The Executive Committee of the World Anti-Doping Agency (WADA) agreed to extend the suspension of its declaration that FIFA’s (football) rules are not compliant with the World Anti-Doping Code, the core document that provides the framework for harmonized anti-doping policy rules and regulations in Sport and Government, so that FIFA can bring its rules into compliance prior to its World Cup to be held in June in Germany. The decision was made during the Agency’s Executive Committee and Foundation Board meetings held in Montreal on May 13 and 14 respectively.
At its May 2005 meeting, WADA’s Executive Committee had declared FIFA non-compliant, but suspended the declaration while an advisory opinion from the Court of Arbitration for Sport (CAS), an independent body, could be sought. On April 24, 2006, CAS released its advisory opinion confirming WADA’s claims that FIFA rules differ with the mandatory provisions of the Code in several key areas, including in relation to sanctions and WADA’s right of appeal against doping decisions.
“Both WADA and FIFA have committed to accept and abide by the CAS opinion, and FIFA has stated it will make the necessary changes in time for its World Cup next month,” said WADA Chairman Richard W. Pound. “FIFA’s achieving Code-compliance will be an important and welcome step in the global fight against doping in sport.”
Expedited Consideration of Non-Compliance with the World Anti-Doping Code
The Executive Committee agreed to implement a mechanism for expediting official declarations of non-compliance in situations that require urgent attention and decision. This issue stems from the difficulties experienced earlier in 2006 when the IBAF (baseball) refused to inform WADA of the anti-doping rules in place for World Baseball Classic (WBC), nor had IBAF renewed its contract allowing WADA to perform out-of-competition testing in the lead up to the WBC. With the new mechanism in place, when sports and other signatories to the Code are not Code-compliant for a period of time and in significant circumstances, the Executive Committee will be able to consider and vote on official declarations of non-compliance within a seven-day period.
Artificially-Induced Hypoxic Conditions
The Executive Committee decided to seek broad stakeholder comment on the question of whether artificially-induced hypoxic conditions should be placed on the 2007 List of Prohibited Substances and Methods (List).
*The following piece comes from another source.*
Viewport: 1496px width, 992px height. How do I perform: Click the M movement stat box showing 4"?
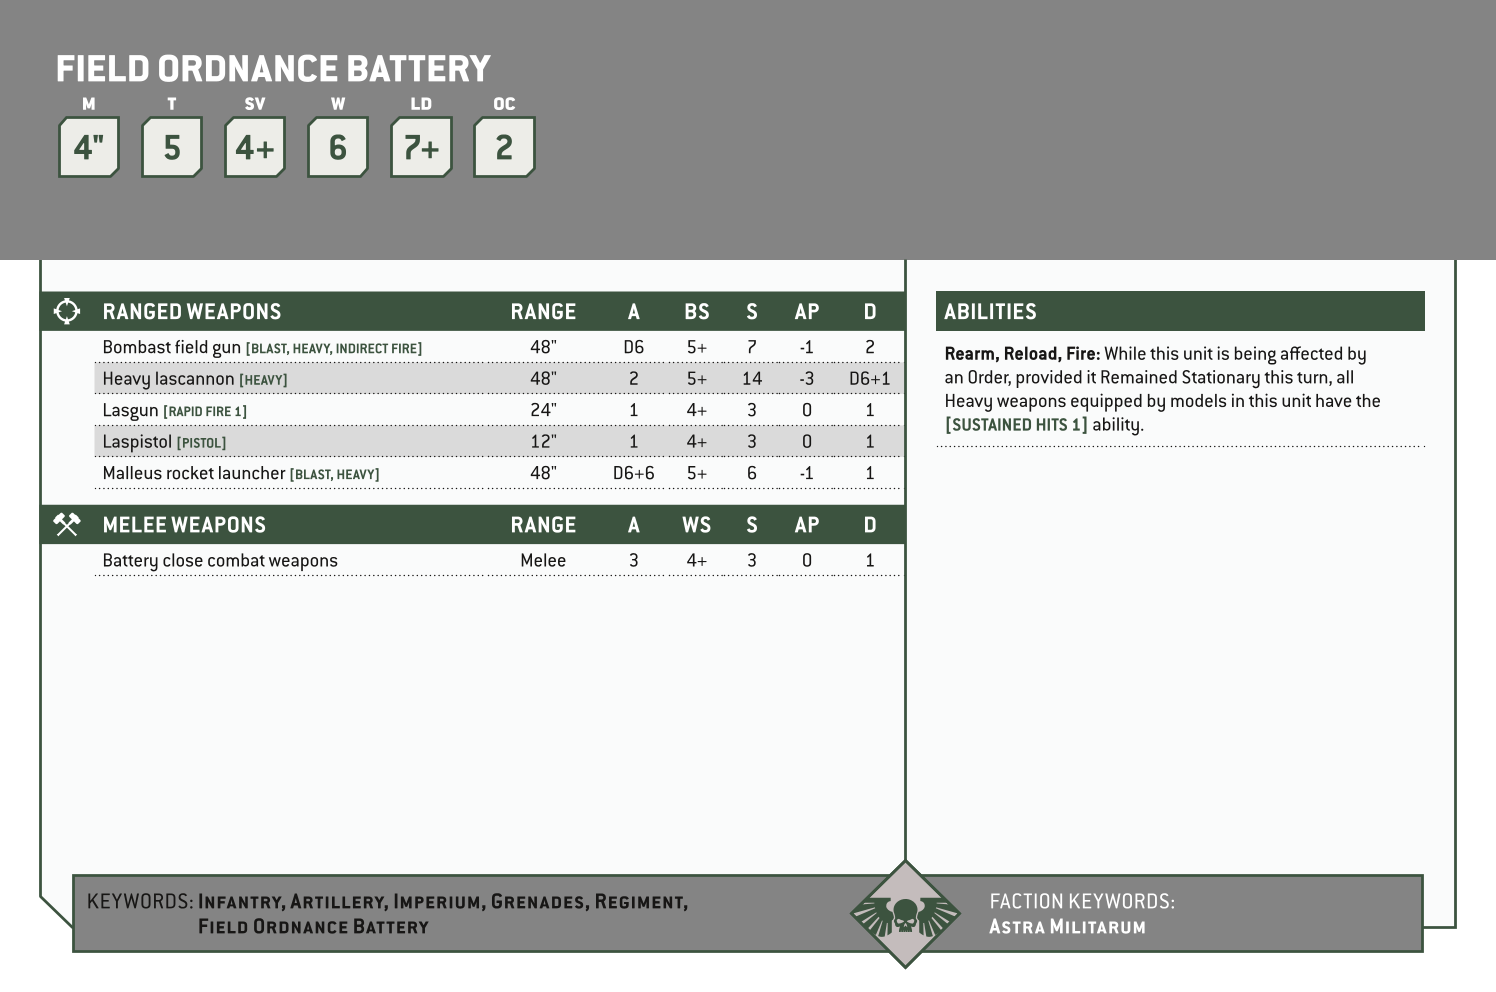[88, 146]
The consultation process on hypoxic conditions will occur in parallel to the process implemented for feedback on the draft 2007 List which is currently in circulation. Following the consultation period, stakeholder feedback will receive full review by the WADA List Committee in September 2006, which will then consider the appropriate next steps.
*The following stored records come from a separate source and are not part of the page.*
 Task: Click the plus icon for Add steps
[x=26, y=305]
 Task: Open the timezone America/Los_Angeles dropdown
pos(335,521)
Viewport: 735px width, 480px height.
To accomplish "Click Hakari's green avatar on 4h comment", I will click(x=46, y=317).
The Foundation Board received a full report on the status of the UNESCO International Convention Against Doping Sport (UNESCO Convention), the tool that enables Governments to incorporate the Code into domestic policy. Currently 13 countries have ratified the UNESCO Convention, and 30 are needed for it to come into formal effect. Some 185 countries have signed the Copenhagen Declaration, stating their political commitment to adopting the Code; and the UNESCO Convention was unanimously adopted by 191 Governments at the UNESCO General Convention on October 19, 2005. WADA encourages Governments to swiftly ratify the Convention, as further evidence of Government support of anti-doping and WADA.
A working group has been formed to look at potential changes to WADA’s constitution.
Foundation Board members received a report on the process for the Consultation and Review of the Code. Building on the experience gained to date and to further advance anti-doping efforts, WADA has initiated a Code consultation period for a practical review of its provisions and fine-tuning them to enhance worldwide anti-doping programs. The consultation provides stakeholders with the opportunity to contribute constructively to the improvement of the Code. This process includes three stages and will conclude at the World Conference on Doping in Sport, taking place in Madrid (Spain), 15-17 November 2007.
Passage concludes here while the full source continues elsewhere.